Believe it or not, O’Neal once had a chance to strike a deal with Starbucks. The move could have made him millions, but he passed up due to a naive belief that “black people don’t drink coffee.”
Shaquille O’Neal dominated, both on and off the court
It goes without saying that Shaquille O’Neal is literally a larger than life figure. The big man simply seems to dominate the competition in any field.
On the basketball court, Shaq burst onto the scene in high school, leading his team to 68 wins and one loss over two seasons. He then took his talent to LSU, where he earned NCAA Player of the Year honors. The Orlando Magic selected Shaq with the first overall pick of the 1992 NBA draft; while he eventually left Orlando, he turned into one of the most dominant big men the league has ever seen. In 19 professional seasons, he averaged 23.7 points and 10.7 rebounds per game, won four championships, three NBA Finals MVP awards, and one league MVP.

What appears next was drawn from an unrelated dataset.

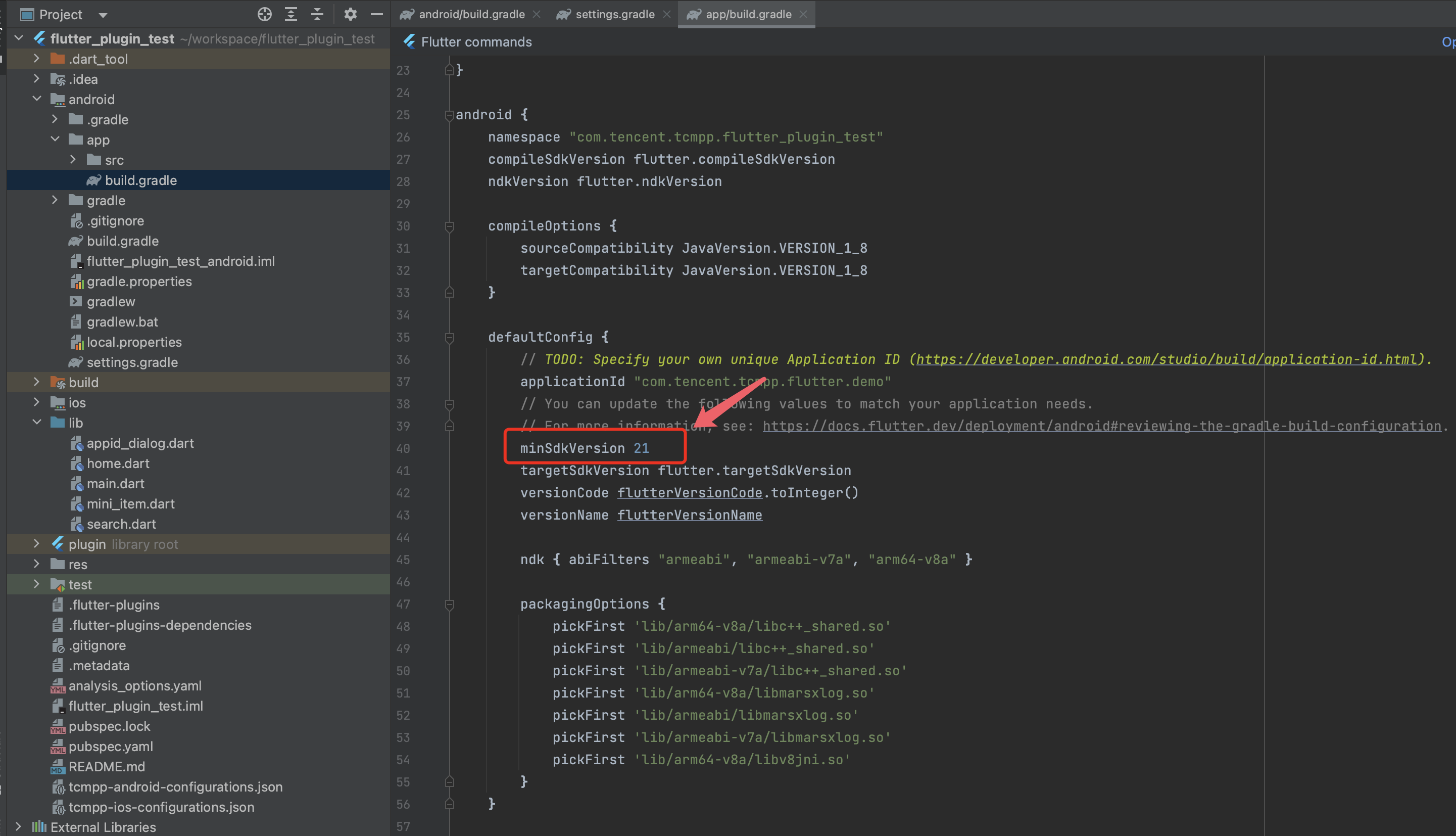
Task: Switch to the android/build.gradle tab
Action: point(471,14)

O’Neal’s success wasn’t limited to the hardwood, though. While he earned more than $286 million in the NBA, most of that money went into investments; he now holds a stake in companies like Google, Lyft, Ring, and VitaminWater.

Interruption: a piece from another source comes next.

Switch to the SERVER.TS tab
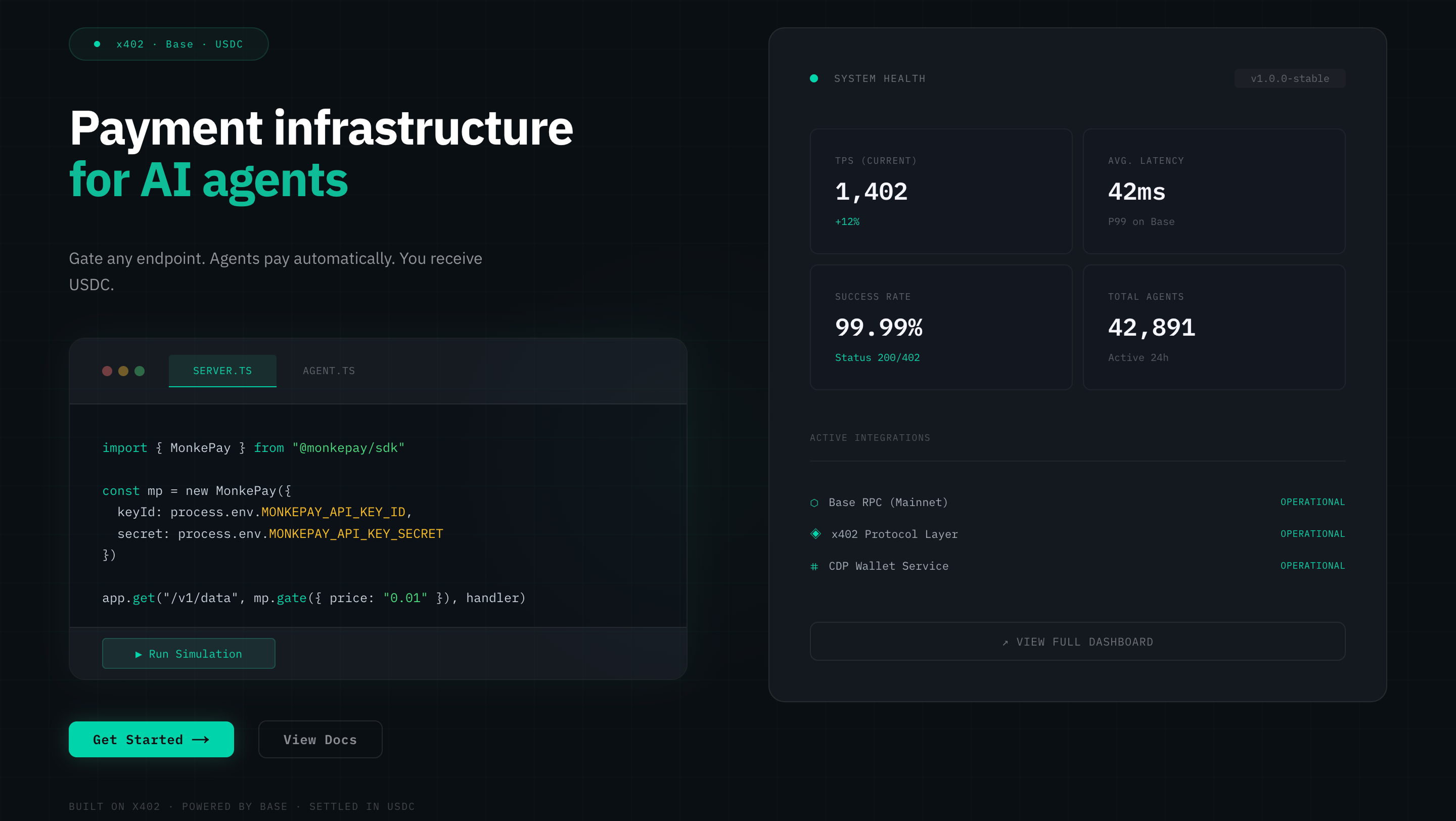The image size is (1456, 821). coord(222,371)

Thanks to those investments, his media work, and his endorsement deals, O’Neal is now worth an estimated $400 million. His bank account could be even larger, though, if not for one business mistake.
Shaquille O’Neal missed out on millions with Starbucks
While getting in on the ground floor of Google is nothing to sneeze at, Shaquille O’Neal missed a chance to work with another massive company. The big man could have struck a deal with Starbucks, but decided against the partnership.

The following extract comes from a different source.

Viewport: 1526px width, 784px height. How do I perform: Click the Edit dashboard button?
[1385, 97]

“So my agent calls me up and he says ‘Howard Schultz wants to do business with you,” O’Neal explained to Graham Bensinger. “And I’m like coffee? Because growing up, in my household, I’d never seen a black person drink coffee. So it was my thought process that black people didn’t drink coffee.”
Schultz was apparently interested in partnering up with O’Neal to open Starbucks stores in African-American communities, but there was a problem. The big man only invests in products that he personally believes in.
“So, I took the great Howard Schutz in his face,” he continued, “and said, ‘Black people don’t drink coffee, sir. I don’t think it’s going to work.”
Starbucks eventually found their man in Magic Johnson
While Shaquille O’Neal wasn’t sure if Starbucks’ expansion into minority communities would work, the coffee company didn’t think twice. In 1998, they ultimately partnered up with Magic Johnson to create Urban Coffee Opportunities. During the partnership, they opened more than 100 locations in cities around the United States.
Magic eventually cashed out in 2012 selling his 50 percent stake back to Starbucks. While the exact terms of the deal weren’t revealed—he reportedly earned $100 million in total from selling both his franchises and his share of the Los Angeles Lakers—it’s safe to assume he made a nice chunk of change.
No matter how successful you are, everyone has an Achillies Heel. On the court, Shaquille O’Neal couldn’t hit free throws; in the world of business, his naively kept him from joining forces with Starbucks.